GIVEN ENTRIES
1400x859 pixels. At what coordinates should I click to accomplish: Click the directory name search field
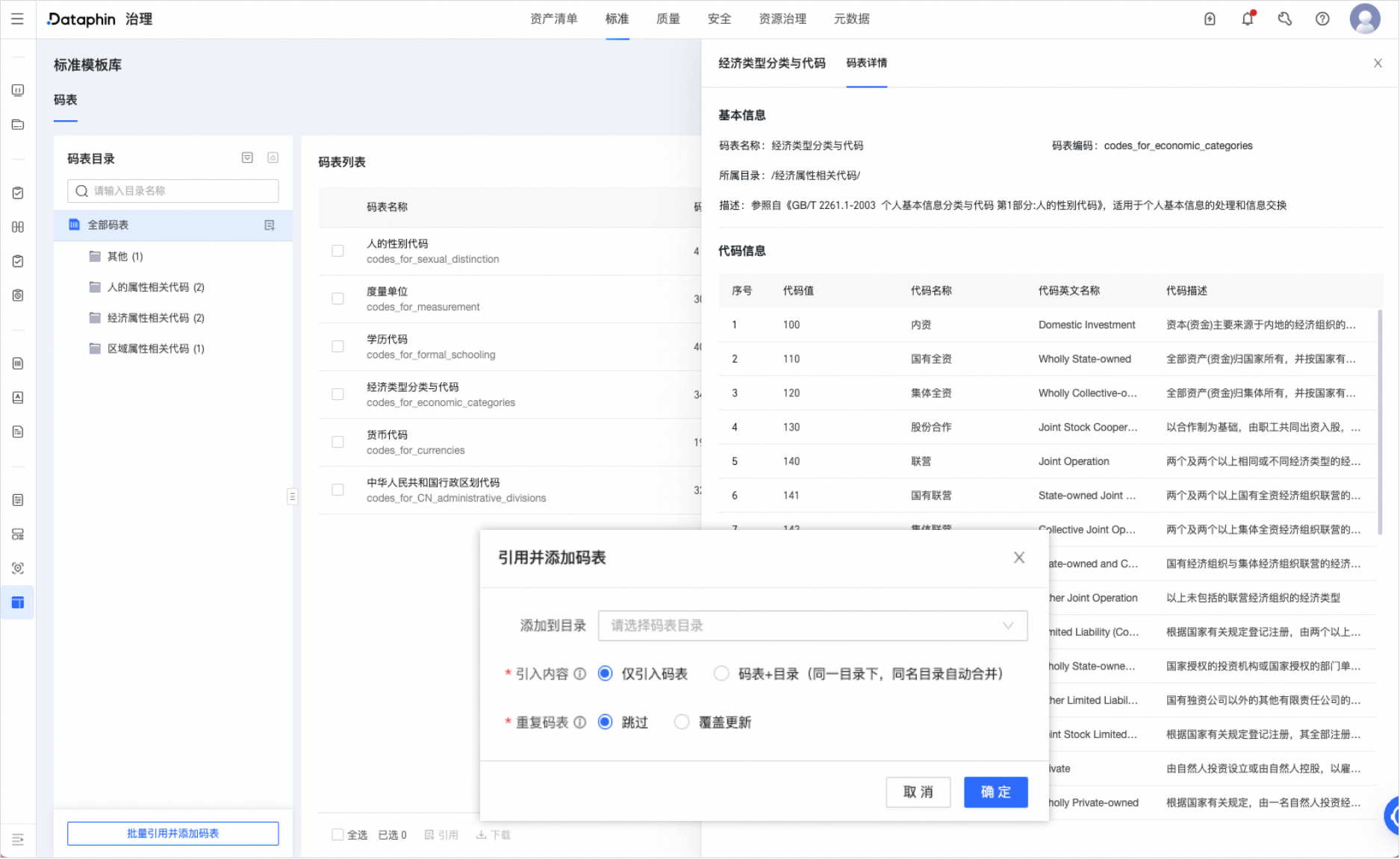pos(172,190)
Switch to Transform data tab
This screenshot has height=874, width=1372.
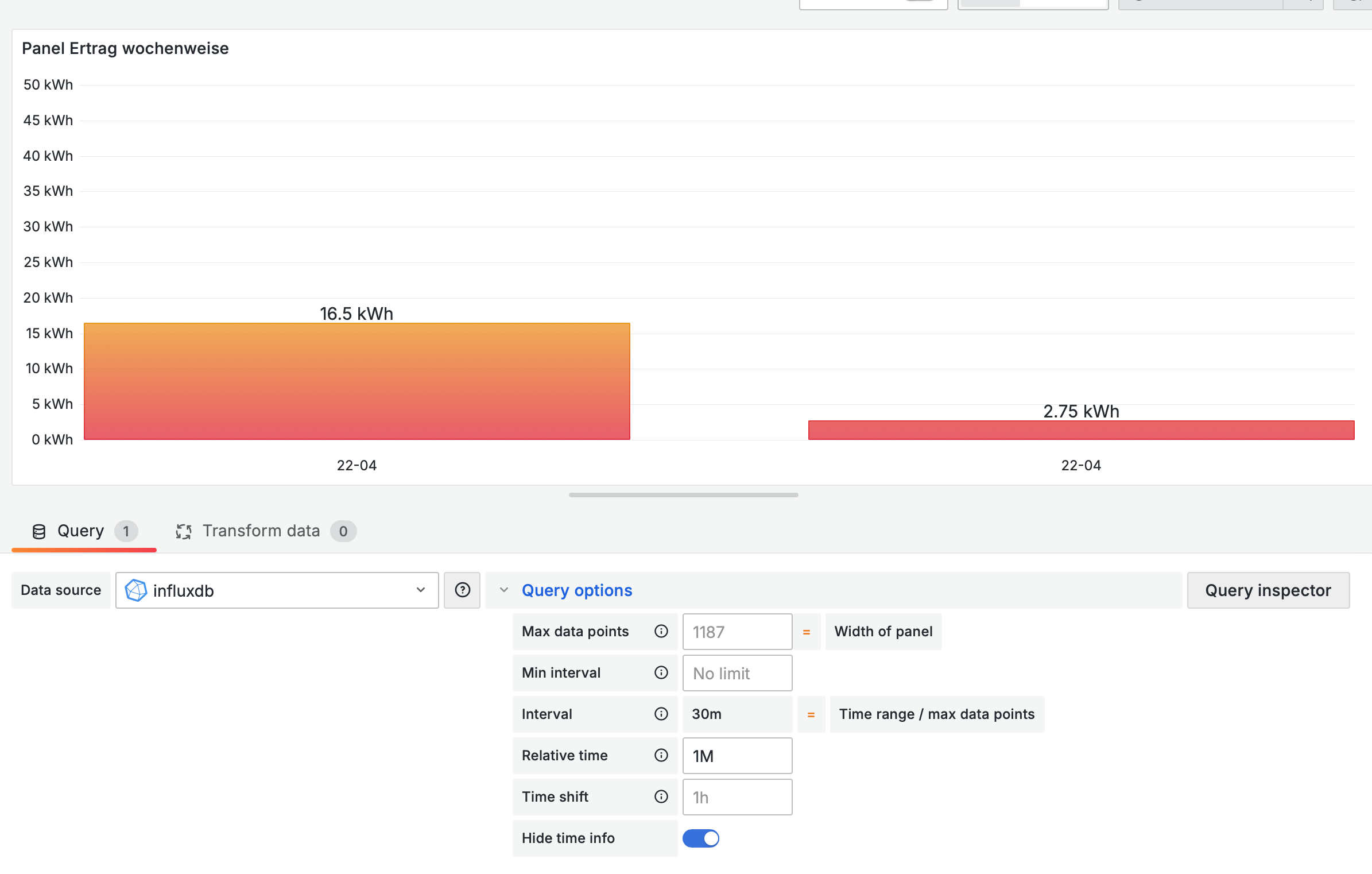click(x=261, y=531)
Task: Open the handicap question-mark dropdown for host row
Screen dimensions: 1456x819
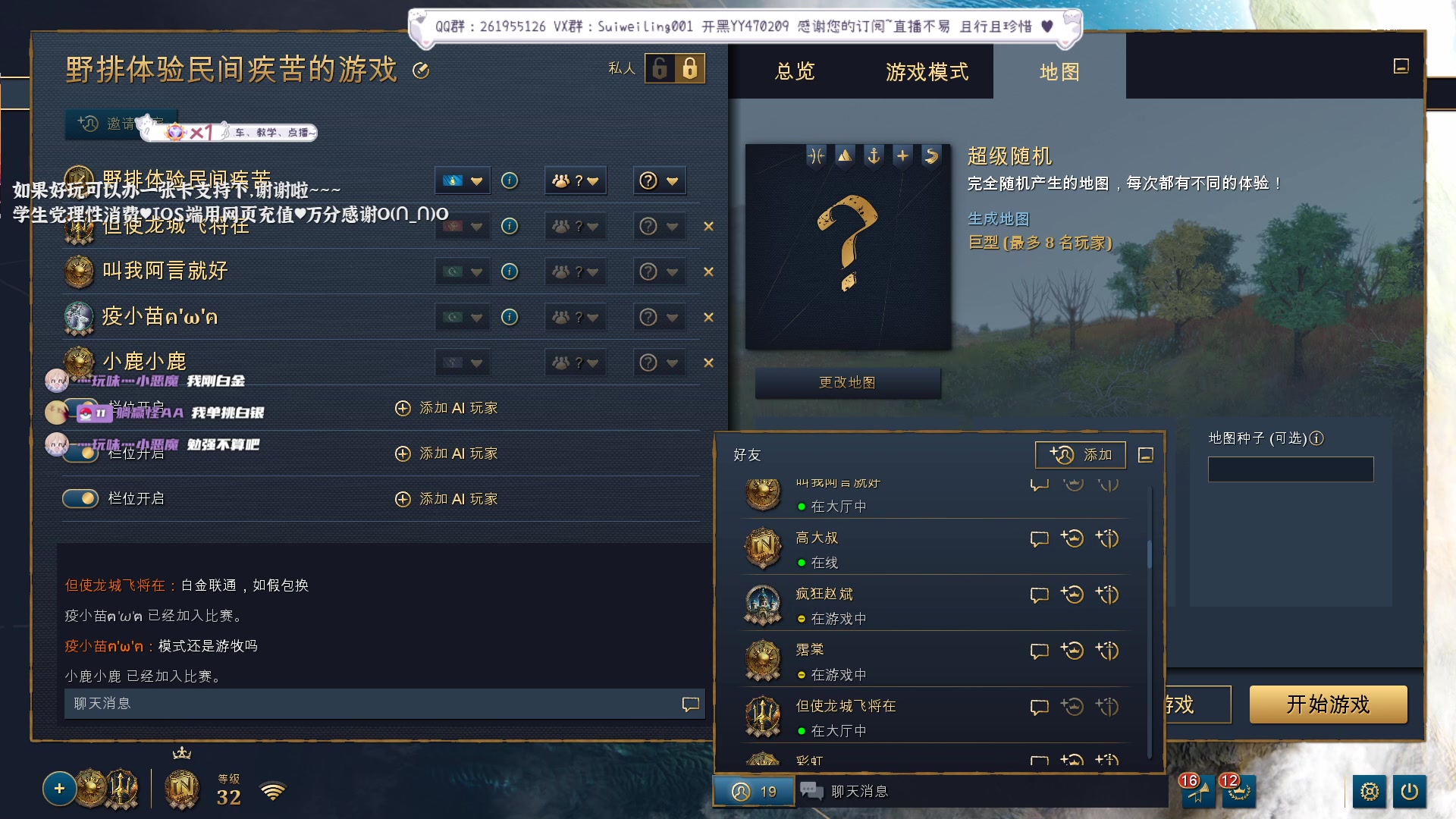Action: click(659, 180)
==
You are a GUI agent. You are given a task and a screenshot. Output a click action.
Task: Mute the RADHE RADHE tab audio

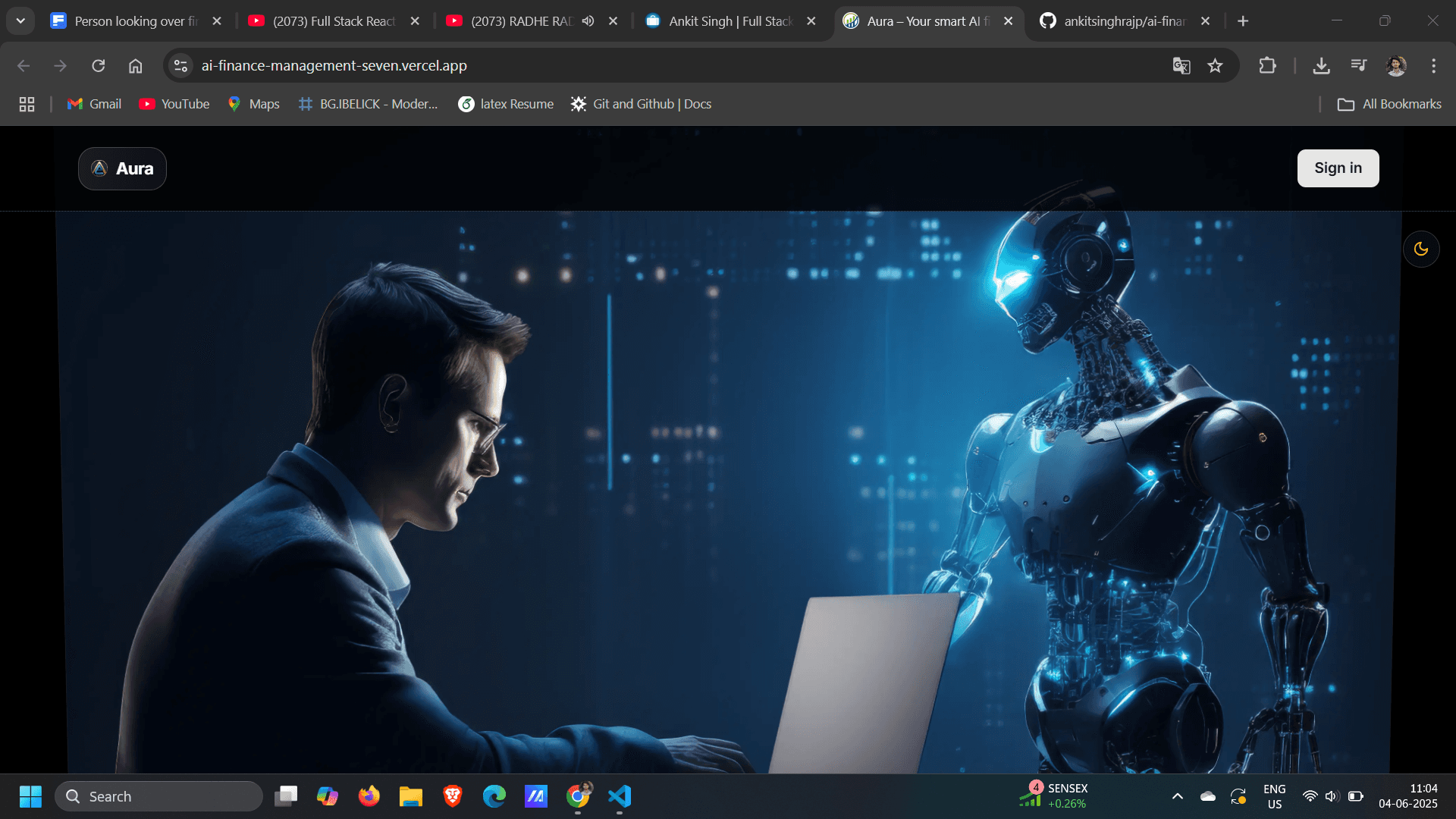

TASK DIRECTIONS
In the data above, retype exactly and only the lines between the one holding "You are a GUI" and the one holding "Task: Mute the RADHE RADHE tab audio", inclusive.

ANSWER
You are a GUI agent. You are given a task and a screenshot. Output a click action.
Task: Mute the RADHE RADHE tab audio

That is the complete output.